Thursday, April 14, 2011

IMF: US Debt Is An Emergency

HAHAHAHAHAHAHAHAHAHAHAHAHAHAHA!

This would be the same IMF that has destroyed the economies of developing nations in Africa, South America and Asia by promoting monster infrastructure schemes that ruined the environment and social structure while plunging the countries into massive - wait for it - public debt.

Yeah. If the IMF claims the U.S. public debt is a problem, I'd say it's safe to ignore the debt for the foreseeable future.

TPM:

In what The Financial Times describes as an "unusually stern rebuke," the International Monetary Fund says that the United States "urgently" needs a "credible strategy to stabilize public debt."

An IMF analysis points to the United States as the world's "only large advanced economy" - with the exception of earthquake-ravaged Japan - that's looking at an increased deficit this year.
The United States is looking at the permanent loss of 10 million jobs that is maintaining an unacceptable level of unemployment - 8.8 percent officially and 19 percent including part-timers and the underemployed.
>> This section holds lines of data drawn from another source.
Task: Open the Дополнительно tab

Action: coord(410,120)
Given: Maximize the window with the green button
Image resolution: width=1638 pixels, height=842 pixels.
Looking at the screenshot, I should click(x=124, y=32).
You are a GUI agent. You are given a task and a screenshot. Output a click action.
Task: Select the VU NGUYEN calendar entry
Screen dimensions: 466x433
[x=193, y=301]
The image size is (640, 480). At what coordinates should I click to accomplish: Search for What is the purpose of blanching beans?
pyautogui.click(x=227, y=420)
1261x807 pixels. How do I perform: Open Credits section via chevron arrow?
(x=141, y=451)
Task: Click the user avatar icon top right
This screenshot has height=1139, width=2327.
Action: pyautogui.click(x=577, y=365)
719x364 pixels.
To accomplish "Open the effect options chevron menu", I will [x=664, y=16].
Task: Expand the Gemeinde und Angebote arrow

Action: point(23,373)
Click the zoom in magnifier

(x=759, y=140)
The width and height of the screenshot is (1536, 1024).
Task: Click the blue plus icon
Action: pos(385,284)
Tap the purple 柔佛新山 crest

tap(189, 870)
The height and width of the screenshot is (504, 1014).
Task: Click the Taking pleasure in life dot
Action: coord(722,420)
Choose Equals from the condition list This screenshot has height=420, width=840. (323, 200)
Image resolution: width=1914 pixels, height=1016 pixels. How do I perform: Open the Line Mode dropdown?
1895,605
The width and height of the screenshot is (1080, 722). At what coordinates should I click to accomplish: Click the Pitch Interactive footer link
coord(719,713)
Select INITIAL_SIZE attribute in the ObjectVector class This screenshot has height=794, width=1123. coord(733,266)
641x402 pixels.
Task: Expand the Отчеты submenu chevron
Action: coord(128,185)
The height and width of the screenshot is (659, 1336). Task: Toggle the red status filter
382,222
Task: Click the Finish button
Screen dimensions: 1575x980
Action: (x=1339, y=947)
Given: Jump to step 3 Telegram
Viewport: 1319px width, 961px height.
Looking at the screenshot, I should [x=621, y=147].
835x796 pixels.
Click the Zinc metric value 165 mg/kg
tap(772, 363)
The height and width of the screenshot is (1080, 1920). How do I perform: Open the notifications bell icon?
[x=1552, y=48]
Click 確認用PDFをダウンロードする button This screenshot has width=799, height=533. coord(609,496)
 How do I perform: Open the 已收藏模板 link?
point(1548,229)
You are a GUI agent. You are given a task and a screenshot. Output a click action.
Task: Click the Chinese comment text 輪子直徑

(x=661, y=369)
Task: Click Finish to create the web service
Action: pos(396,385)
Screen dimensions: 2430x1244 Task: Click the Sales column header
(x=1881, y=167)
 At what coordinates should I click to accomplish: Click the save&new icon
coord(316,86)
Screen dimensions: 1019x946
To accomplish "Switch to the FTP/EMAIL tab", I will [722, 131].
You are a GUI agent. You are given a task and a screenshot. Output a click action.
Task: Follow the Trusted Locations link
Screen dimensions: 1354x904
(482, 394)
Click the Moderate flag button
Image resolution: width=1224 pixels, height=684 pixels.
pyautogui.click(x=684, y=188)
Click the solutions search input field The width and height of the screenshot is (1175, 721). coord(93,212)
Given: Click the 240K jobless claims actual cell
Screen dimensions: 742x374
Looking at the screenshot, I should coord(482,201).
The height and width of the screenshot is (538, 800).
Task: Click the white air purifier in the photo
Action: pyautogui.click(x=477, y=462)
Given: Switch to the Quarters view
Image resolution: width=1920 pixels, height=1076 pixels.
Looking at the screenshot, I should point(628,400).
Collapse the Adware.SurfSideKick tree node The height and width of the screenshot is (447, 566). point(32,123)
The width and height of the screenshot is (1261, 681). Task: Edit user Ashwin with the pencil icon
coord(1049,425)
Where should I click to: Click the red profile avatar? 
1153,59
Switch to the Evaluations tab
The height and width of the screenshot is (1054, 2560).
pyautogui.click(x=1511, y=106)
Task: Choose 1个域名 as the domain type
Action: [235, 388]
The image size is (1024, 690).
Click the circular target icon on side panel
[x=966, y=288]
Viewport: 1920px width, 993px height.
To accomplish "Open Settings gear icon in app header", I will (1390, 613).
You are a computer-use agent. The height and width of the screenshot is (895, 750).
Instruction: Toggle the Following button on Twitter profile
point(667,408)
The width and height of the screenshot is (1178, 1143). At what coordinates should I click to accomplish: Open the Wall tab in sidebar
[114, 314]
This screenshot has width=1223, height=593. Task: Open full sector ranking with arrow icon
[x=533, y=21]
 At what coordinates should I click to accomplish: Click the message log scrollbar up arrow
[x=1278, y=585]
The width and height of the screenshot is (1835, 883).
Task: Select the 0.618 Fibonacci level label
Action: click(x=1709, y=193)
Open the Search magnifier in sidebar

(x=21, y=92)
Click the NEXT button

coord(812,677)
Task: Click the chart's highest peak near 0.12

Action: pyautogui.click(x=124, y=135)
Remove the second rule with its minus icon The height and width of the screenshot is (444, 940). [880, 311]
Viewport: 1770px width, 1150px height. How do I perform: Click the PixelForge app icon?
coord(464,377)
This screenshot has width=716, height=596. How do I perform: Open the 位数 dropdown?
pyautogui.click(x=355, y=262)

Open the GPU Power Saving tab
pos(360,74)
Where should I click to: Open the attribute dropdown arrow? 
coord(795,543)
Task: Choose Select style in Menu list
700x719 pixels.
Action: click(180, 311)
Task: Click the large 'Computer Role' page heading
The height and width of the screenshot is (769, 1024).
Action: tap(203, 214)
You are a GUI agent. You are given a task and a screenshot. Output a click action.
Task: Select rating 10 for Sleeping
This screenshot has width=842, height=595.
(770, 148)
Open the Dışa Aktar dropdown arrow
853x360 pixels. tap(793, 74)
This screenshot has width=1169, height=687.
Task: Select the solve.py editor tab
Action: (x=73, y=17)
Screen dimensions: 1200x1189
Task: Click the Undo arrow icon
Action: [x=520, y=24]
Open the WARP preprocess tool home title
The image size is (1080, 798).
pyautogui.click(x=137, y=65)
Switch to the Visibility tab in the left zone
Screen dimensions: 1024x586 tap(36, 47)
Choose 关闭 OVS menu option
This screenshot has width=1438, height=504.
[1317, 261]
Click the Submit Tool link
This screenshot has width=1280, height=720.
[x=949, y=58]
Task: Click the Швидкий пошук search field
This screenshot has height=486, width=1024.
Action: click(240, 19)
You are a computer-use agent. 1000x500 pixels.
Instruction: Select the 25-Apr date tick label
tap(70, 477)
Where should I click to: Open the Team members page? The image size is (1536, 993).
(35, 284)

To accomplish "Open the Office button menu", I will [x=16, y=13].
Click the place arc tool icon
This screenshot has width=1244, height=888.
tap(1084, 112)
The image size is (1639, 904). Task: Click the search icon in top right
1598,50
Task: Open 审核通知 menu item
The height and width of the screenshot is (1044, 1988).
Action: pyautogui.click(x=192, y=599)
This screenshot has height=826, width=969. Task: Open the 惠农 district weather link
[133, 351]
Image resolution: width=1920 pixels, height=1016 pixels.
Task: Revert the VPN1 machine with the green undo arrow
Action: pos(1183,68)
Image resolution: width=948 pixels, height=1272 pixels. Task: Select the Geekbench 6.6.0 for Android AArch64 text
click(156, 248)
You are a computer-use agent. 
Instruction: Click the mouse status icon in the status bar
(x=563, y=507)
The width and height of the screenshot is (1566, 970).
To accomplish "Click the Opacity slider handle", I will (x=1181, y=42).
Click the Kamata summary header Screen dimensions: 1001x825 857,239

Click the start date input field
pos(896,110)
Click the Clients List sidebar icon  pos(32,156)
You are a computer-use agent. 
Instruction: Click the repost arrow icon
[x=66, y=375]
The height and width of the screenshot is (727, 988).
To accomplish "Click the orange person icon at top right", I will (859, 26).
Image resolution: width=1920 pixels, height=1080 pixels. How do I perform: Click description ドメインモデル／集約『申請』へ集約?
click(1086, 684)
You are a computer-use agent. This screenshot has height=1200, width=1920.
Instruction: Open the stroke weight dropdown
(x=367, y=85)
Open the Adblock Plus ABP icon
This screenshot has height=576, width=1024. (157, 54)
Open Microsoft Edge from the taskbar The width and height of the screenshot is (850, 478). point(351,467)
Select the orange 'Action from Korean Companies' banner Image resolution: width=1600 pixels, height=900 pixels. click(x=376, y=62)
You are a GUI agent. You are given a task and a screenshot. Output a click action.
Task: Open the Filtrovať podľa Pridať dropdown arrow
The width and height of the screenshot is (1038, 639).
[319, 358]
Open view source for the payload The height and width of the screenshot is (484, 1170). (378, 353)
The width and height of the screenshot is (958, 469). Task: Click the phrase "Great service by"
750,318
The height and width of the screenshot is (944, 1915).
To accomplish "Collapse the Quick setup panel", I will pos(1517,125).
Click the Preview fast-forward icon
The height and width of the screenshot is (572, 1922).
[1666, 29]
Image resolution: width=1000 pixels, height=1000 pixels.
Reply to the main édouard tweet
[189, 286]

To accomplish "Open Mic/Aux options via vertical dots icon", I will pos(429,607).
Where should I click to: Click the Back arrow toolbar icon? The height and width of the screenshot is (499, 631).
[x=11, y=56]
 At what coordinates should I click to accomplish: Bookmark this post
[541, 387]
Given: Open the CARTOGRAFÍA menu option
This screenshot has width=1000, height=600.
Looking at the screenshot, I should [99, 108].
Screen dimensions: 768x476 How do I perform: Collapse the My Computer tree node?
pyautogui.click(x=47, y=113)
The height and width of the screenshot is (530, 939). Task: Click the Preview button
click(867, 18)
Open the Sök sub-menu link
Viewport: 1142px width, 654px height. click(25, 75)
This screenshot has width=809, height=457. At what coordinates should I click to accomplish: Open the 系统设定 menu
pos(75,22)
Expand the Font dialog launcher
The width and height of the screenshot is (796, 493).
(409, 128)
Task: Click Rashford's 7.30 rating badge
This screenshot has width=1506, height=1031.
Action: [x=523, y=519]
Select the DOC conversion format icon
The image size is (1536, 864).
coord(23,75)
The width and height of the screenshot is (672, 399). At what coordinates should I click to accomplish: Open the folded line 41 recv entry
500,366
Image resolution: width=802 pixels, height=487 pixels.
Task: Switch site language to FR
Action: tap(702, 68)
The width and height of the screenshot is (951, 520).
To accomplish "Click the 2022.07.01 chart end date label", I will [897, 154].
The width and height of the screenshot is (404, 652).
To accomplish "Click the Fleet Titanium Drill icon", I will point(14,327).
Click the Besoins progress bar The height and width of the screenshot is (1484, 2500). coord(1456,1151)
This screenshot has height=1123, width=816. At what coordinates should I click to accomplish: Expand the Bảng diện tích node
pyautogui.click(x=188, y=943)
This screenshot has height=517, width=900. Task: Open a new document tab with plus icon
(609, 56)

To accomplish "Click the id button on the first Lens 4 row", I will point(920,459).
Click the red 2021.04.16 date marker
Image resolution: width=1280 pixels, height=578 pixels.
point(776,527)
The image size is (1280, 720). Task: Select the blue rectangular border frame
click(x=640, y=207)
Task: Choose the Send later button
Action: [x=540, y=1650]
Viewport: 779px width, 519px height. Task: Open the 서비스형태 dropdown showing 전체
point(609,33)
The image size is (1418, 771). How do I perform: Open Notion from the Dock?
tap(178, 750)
In the face of that job deficit, the budget deficit is worse than irrelevant; the budget deficit is entirely insufficent. What the U.S. economy desperately needs is $2 trillion in job-creating stimulus. The best way to get that money is to force obscenely wealthy individuals and corporations to pay their fair share of taxes. Short of that, adding $2 trillion in job creation to the deficit in the short-term is actually the fastest and most effective way to reduce the deficit and the debt in the long run.

The IMF knows that. But it is, as always, doing the bidding of the global banking system to force middle-class-killing austerity on everyone.